Christmas to me is eggnog and gingerbread cookies. Its a month of Christmas music on 92.9 and 93.7. Its my four year old and my one year old’s exclamations as we wonder through the aisles in ToysRus and dream up a wish list for Santa. Its Home Alone and Elf and White Christmas and Christmas Vacation (to name a few). Its the hot chocolate, hot coffee, hot anything really that is so much enjoyed and appreciated during these cold, cold months. Its blankets and sweaters and the warmth of cranberries and cinnamon heating on the stove. Its the lights on our eaves that I admire any night that I pull in our driveway. And our Christmas tree in the front window, its lights that I turn on every afternoon as the sun goes down. Its the lights and decor on our friends’ houses and our neighbors’ houses.
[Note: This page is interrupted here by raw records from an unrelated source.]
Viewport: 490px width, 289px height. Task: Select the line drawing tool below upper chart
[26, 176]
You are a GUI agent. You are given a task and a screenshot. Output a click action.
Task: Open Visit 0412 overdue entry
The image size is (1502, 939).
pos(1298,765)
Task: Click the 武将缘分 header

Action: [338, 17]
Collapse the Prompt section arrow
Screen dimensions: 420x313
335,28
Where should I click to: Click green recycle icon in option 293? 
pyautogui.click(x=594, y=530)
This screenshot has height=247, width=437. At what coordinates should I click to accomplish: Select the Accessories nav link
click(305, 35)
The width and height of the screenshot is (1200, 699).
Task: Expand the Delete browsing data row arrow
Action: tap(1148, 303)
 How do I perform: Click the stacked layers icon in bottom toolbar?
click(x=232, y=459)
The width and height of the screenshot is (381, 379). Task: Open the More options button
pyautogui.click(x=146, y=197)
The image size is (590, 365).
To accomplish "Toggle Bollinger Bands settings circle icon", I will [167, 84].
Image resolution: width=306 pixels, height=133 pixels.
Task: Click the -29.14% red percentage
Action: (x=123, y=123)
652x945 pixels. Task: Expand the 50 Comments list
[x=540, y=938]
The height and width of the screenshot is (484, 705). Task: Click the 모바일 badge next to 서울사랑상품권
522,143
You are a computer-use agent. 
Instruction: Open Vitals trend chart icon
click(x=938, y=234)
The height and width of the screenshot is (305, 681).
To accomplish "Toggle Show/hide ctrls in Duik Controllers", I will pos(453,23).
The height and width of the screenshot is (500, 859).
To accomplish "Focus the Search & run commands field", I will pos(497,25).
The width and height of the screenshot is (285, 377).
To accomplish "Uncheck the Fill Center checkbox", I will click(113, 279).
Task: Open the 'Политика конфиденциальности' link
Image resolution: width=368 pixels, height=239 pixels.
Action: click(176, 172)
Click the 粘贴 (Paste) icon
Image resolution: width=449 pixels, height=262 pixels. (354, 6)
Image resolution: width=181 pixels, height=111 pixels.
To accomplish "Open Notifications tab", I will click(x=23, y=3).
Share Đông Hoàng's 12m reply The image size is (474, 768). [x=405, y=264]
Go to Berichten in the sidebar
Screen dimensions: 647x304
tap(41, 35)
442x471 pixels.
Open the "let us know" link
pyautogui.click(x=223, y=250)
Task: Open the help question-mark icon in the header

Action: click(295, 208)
Christmas to me is the Christmas CDs that I grew up listening to -Amy Grant, Roger Whitaker, Celine Dion and more- each one reminding me of the safety and simplicity of being a child in my parents’ home. Its the tradition of seeing the lights at Opryland and the anticipation that begins with the trees and decor that go up in every store, every year on the Friday after Thanksgiving. It is the comforting smell of holiday scented soaps and the soothing smell of a real Christmas tree.

Christmas to me is home, is family, is warmth. It is joy and excitement and anticipation.

And it is celebration. A celebration of the birth of a precious baby boy born in Bethlehem. A baby boy who’s birth changed everything. A baby boy who’s birth makes the joy, the excitement, the peace of the Christmas season possible for us all.